_Passage provided:_
......

The announcement last week by the United
States of the largest military aid
package in its history – to Israel – was
a win for both sides.
Israeli prime
minister Benjamin Netanyahu could boast
that his lobbying had boosted aid from
$3.1 billion a year to $3.8bn – a 22 per
cent increase – for a decade starting in
2019.
Mr Netanyahu has presented this as a
rebuff to those who accuse him of
jeopardising Israeli security interests
with his government’s repeated affronts
to the White House.
In the past weeks alone, defence
minister Avigdor Lieberman has compared
last year’s nuclear deal between
Washington and Iran with the 1938 Munich
pact, which bolstered Hitler; and Mr
Netanyahu has implied that US opposition
to settlement expansion is the same as
support for the “ethnic cleansing” of
Jews.
American president Barack Obama,
meanwhile, hopes to stifle his own
critics who insinuate that he is
anti-Israel. The deal should serve as a
fillip too for Hillary Clinton, the
Democratic party’s candidate to succeed
Mr Obama in November’s election.
In reality, however, the Obama
administration has quietly punished Mr
Netanyahu for his misbehaviour. Israeli
expectations of a $4.5bn-a-year deal
were whittled down after Mr Netanyahu
stalled negotiations last year as he
sought to recruit Congress to his battle
against the Iran deal.
In fact, Israel already receives
roughly $3.8bn – if Congress’s
assistance on developing missile defence
programmes is factored in. Notably,
Israel has been forced to promise not to
approach Congress for extra funds.

......

_Data shown:_
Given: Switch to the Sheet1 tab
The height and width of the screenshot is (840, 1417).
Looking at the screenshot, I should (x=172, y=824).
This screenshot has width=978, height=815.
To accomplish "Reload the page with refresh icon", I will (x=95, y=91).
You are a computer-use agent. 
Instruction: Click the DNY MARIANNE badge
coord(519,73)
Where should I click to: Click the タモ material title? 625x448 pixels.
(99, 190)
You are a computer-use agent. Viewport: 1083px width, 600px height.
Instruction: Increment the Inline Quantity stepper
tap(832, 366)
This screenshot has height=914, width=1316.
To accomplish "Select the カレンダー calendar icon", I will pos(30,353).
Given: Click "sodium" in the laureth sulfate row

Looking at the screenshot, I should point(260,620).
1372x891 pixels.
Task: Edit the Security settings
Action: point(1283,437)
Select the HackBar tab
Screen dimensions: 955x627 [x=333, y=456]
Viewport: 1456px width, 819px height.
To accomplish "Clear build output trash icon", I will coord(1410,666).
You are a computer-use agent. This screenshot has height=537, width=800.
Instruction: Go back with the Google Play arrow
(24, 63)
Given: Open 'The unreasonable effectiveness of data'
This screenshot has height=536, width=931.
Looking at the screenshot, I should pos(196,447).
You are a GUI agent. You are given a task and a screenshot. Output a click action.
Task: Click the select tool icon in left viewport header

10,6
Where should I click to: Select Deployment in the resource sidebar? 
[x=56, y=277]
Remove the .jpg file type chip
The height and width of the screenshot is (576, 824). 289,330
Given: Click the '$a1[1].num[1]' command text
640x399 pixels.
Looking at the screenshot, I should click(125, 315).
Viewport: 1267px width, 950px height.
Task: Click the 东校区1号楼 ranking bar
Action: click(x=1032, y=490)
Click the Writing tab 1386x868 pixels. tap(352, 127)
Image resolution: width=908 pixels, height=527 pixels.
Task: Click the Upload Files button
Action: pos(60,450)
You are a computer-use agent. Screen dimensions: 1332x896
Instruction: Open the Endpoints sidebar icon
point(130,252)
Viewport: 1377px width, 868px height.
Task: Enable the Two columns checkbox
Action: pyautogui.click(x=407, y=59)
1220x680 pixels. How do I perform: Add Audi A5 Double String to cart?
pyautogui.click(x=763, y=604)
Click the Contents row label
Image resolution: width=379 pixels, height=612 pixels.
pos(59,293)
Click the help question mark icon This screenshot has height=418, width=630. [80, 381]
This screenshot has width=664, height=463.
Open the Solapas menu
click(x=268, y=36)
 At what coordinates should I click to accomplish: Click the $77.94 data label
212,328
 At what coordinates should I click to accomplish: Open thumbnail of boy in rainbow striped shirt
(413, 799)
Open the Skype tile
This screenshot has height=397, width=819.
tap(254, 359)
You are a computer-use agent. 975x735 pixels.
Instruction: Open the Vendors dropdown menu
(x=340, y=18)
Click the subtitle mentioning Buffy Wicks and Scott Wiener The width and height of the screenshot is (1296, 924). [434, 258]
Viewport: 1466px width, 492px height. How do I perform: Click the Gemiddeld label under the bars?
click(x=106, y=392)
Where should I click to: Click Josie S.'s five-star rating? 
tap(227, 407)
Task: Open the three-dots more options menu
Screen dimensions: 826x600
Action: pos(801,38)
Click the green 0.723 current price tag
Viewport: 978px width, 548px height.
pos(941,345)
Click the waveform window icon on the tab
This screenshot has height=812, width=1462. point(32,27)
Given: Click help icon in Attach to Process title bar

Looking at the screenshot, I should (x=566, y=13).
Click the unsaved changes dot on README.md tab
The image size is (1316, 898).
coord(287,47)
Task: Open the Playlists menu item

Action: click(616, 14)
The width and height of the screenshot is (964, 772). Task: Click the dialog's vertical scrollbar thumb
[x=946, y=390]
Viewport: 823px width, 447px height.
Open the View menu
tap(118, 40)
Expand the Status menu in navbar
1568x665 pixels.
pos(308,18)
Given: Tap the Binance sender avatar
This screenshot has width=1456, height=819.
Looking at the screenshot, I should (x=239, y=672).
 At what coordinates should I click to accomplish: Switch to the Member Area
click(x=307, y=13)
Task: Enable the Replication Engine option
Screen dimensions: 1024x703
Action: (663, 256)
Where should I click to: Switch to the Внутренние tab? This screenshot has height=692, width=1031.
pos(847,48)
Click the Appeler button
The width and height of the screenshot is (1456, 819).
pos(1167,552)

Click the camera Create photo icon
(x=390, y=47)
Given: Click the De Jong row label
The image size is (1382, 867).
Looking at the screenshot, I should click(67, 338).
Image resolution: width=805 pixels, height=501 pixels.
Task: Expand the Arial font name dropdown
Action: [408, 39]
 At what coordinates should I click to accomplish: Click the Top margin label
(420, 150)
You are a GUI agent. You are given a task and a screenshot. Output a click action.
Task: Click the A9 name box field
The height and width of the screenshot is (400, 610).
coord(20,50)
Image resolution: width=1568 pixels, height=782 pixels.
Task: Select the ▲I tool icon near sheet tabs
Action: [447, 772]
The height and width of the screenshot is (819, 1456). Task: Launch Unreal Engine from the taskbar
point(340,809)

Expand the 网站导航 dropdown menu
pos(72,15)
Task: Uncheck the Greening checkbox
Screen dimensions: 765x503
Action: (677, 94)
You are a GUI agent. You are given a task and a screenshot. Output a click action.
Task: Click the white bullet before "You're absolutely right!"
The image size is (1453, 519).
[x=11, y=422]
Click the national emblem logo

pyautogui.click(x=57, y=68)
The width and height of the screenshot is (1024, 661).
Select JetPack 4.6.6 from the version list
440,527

......

_Tasks and exercises:_
(a) In two sentences, summarize the article on US military aid to Israel.
(b) Set down word for word the part of the article on US military aid to Israel that runs from "In fact, Israel" down to "for extra funds.".

_Results of the exercise:_
(a) The United States announced the largest military aid package in its history, raising Israel's aid from $3.1 billion to $3.8bn a year for a decade starting in 2019, a deal that was a win for both Netanyahu and Obama. Yet the Obama administration quietly punished Netanyahu by whittling down Israel's expected $4.5bn-a-year deal after he stalled negotiations, and Israel, which already receives roughly $3.8bn once missile defense assistance is counted, was forced to promise not to approach Congress for extra funds.

(b)
In fact, Israel already receives
roughly $3.8bn – if Congress’s
assistance on developing missile defence
programmes is factored in. Notably,
Israel has been forced to promise not to
approach Congress for extra funds.